Le problème est que la sélection à l’entrée de l’université arrive là comme un pansement sur une jambe de bois. Puisqu’on a été incapable de donner une base correcte, une instruction moyenne, à tous les élèves, le diplôme obtenu aux alentours de 90% ne signifie plus rien et l’impossibilité de suivre un enseignement supérieur doit être sanctionnée par une autre sélection. Le problème est d’empirer le problème en le cachant sous le tapis, au lieu de s’atteler à le traiter, et à éduquer chaque enfant comme il mérite de l’être, comme la société doit le faire si elle ne veut pas régresser et sombrer.

Durant ma courte mais intense vie de prof, je me suis engagée corps et âme pour, tout en suivant les programmes, commencer à apprendre aux élèves ce qu’on ne leur apprend pas : à réfléchir par eux-mêmes. Leur apprendre à réfléchir, c’est leur donner les moyens de comprendre et de progresser. Mais j’ai pu constater au lycée comme à l’Espé, l’institution qui forme les profs, que ce principe en est complètement absent : l’intelligence des profs est elle-même bridée, voire sanctionnée. L’Éducation nationale est un univers concentrationnaire de la pensée. En tout cas pour ce qui est de la littérature, on l’y assassine. Tout est rangé en cases, rien n’a de sens. Malheureusement, la preuve en est faite tous les jours, tant sur le terrain que dans les études qui pointent la dégringolade des résultats de l’école française par rapport à celle des autres pays.

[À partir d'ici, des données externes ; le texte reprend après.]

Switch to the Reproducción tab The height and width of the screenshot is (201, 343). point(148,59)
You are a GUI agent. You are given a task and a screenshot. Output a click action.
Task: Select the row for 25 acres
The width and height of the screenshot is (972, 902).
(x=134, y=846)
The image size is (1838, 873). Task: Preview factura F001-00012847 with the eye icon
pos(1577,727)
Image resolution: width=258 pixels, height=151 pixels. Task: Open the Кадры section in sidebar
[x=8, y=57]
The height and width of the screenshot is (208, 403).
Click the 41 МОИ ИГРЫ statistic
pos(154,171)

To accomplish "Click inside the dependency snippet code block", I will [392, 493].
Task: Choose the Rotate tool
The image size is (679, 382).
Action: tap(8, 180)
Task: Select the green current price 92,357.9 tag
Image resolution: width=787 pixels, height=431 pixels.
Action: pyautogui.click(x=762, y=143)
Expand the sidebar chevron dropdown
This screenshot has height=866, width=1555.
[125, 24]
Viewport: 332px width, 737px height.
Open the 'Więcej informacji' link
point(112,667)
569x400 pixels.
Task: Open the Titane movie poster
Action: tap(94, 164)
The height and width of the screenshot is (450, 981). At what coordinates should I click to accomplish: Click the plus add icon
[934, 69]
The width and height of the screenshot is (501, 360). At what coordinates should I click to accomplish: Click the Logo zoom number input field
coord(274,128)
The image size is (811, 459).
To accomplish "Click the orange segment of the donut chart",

C’est pour avoir fait ce constat et pour avoir lutté contre les mauvaises pratiques et pour une autre vision de l’enseignement que j’ai été sanctionnée, tant dans mon lycée qu’à l’Espé où je me suis opposée à l’infantilisation qu’on voulait m’imposer, nous imposer – par les voies hypocrites et sournoises de petites vexations, abus de pouvoir, refus de dialogue… C’est ainsi que, faute de pouvoir me répondre sur le fond, des tutrices, des collègues ou le proviseur ont établi des rapports mensongers sur mon compte, afin de me faire passer, auprès de la hiérarchie comme parfois auprès des élèves, pour une enseignante qui ne faisait pas son travail. Sans me décourager, j’ai demandé un entretien à l’académie afin de pouvoir rétablir quelques faits dans leur vérité et surtout m’expliquer sur ma façon d’enseigner. Me disant parfois que si les tuteurs et autres responsables auxquels j’avais eu affaire jusqu’à présent n’étaient pas bien malins, c’est qu’ils avaient justement été choisis pour cela, pour leur conformisme, leur absence de pensée, qui les rendait dociles à l’administration ; mais qu’au sommet il se trouvait peut-être tout de même des gens un peu plus intelligents. J’ai pu constater qu’il n’en était rien ; non seulement j’ai dû endurer leurs incessants reproches et leurs sermons en langue de béton, mais à aucun moment je n’ai pu m’expliquer sur ma pédagogie. Ils ne veulent rien en savoir. Celle qui sort du rang doit être condamnée, c’est tout.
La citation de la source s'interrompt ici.